Given task:
Rewrite the material below as a numbered list, one line per item, and leave out the blank lines.

[Data items]
▬▬▬▬▬▬▬▬▬▬

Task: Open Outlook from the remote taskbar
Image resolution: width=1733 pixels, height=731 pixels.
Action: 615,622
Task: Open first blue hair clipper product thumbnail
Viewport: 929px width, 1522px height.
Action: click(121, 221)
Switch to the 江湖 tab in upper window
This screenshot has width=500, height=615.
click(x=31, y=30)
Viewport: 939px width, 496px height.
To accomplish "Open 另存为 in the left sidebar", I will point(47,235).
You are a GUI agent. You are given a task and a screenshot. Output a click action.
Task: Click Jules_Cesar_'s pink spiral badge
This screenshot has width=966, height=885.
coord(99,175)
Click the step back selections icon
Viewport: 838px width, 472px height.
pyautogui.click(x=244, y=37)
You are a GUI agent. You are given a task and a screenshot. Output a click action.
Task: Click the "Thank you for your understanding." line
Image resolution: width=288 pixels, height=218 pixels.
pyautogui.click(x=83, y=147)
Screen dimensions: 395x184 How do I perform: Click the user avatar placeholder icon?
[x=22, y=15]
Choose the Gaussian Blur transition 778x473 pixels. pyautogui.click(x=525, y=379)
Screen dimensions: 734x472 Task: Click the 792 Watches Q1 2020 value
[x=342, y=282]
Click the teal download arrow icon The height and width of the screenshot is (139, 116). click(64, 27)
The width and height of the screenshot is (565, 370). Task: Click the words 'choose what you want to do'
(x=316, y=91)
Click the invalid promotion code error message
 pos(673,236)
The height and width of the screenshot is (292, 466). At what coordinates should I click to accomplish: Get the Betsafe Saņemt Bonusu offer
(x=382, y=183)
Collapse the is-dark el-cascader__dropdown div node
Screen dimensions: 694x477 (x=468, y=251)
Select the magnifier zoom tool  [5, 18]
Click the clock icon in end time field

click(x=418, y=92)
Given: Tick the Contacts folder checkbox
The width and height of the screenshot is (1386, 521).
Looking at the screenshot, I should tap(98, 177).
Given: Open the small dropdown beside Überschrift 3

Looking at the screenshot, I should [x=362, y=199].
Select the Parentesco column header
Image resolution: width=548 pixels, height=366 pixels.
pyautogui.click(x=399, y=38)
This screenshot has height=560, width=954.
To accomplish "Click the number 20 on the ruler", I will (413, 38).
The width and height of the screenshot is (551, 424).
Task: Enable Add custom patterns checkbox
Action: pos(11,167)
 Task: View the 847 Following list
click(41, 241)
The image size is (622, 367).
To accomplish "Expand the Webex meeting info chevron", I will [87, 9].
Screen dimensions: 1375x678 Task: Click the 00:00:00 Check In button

▬▬▬▬▬▬▬▬▬▬

Exercise answer:
1. Task: Open Outlook from the remote taskbar
2. Image resolution: width=1733 pixels, height=731 pixels.
3. Action: 615,622
4. Task: Open first blue hair clipper product thumbnail
5. Viewport: 929px width, 1522px height.
6. Action: click(121, 221)
7. Switch to the 江湖 tab in upper window
8. This screenshot has width=500, height=615.
9. click(x=31, y=30)
10. Viewport: 939px width, 496px height.
11. To accomplish "Open 另存为 in the left sidebar", I will point(47,235).
12. You are a GUI agent. You are given a task and a screenshot. Output a click action.
13. Task: Click Jules_Cesar_'s pink spiral badge
14. This screenshot has width=966, height=885.
15. coord(99,175)
16. Click the step back selections icon
17. Viewport: 838px width, 472px height.
18. pyautogui.click(x=244, y=37)
19. You are a GUI agent. You are given a task and a screenshot. Output a click action.
20. Task: Click the "Thank you for your understanding." line
21. Image resolution: width=288 pixels, height=218 pixels.
22. pyautogui.click(x=83, y=147)
23. Screen dimensions: 395x184 How do I perform: Click the user avatar placeholder icon?
24. [x=22, y=15]
25. Choose the Gaussian Blur transition 778x473 pixels. pyautogui.click(x=525, y=379)
26. Screen dimensions: 734x472 Task: Click the 792 Watches Q1 2020 value
27. [x=342, y=282]
28. Click the teal download arrow icon The height and width of the screenshot is (139, 116). click(64, 27)
29. The width and height of the screenshot is (565, 370). Task: Click the words 'choose what you want to do'
30. (x=316, y=91)
31. Click the invalid promotion code error message
32.  pos(673,236)
33. The height and width of the screenshot is (292, 466). At what coordinates should I click to accomplish: Get the Betsafe Saņemt Bonusu offer
34. (x=382, y=183)
35. Collapse the is-dark el-cascader__dropdown div node
36. Screen dimensions: 694x477 (x=468, y=251)
37. Select the magnifier zoom tool  [5, 18]
38. Click the clock icon in end time field
39. click(x=418, y=92)
40. Given: Tick the Contacts folder checkbox
41. The width and height of the screenshot is (1386, 521).
42. Looking at the screenshot, I should tap(98, 177).
43. Given: Open the small dropdown beside Überschrift 3
44. Looking at the screenshot, I should [x=362, y=199].
45. Select the Parentesco column header
46. Image resolution: width=548 pixels, height=366 pixels.
47. pyautogui.click(x=399, y=38)
48. This screenshot has height=560, width=954.
49. To accomplish "Click the number 20 on the ruler", I will (413, 38).
50. The width and height of the screenshot is (551, 424).
51. Task: Enable Add custom patterns checkbox
52. Action: pos(11,167)
53.  Task: View the 847 Following list
54. click(41, 241)
55. The image size is (622, 367).
56. To accomplish "Expand the Webex meeting info chevron", I will [87, 9].
57. Screen dimensions: 1375x678 Task: Click the 00:00:00 Check In button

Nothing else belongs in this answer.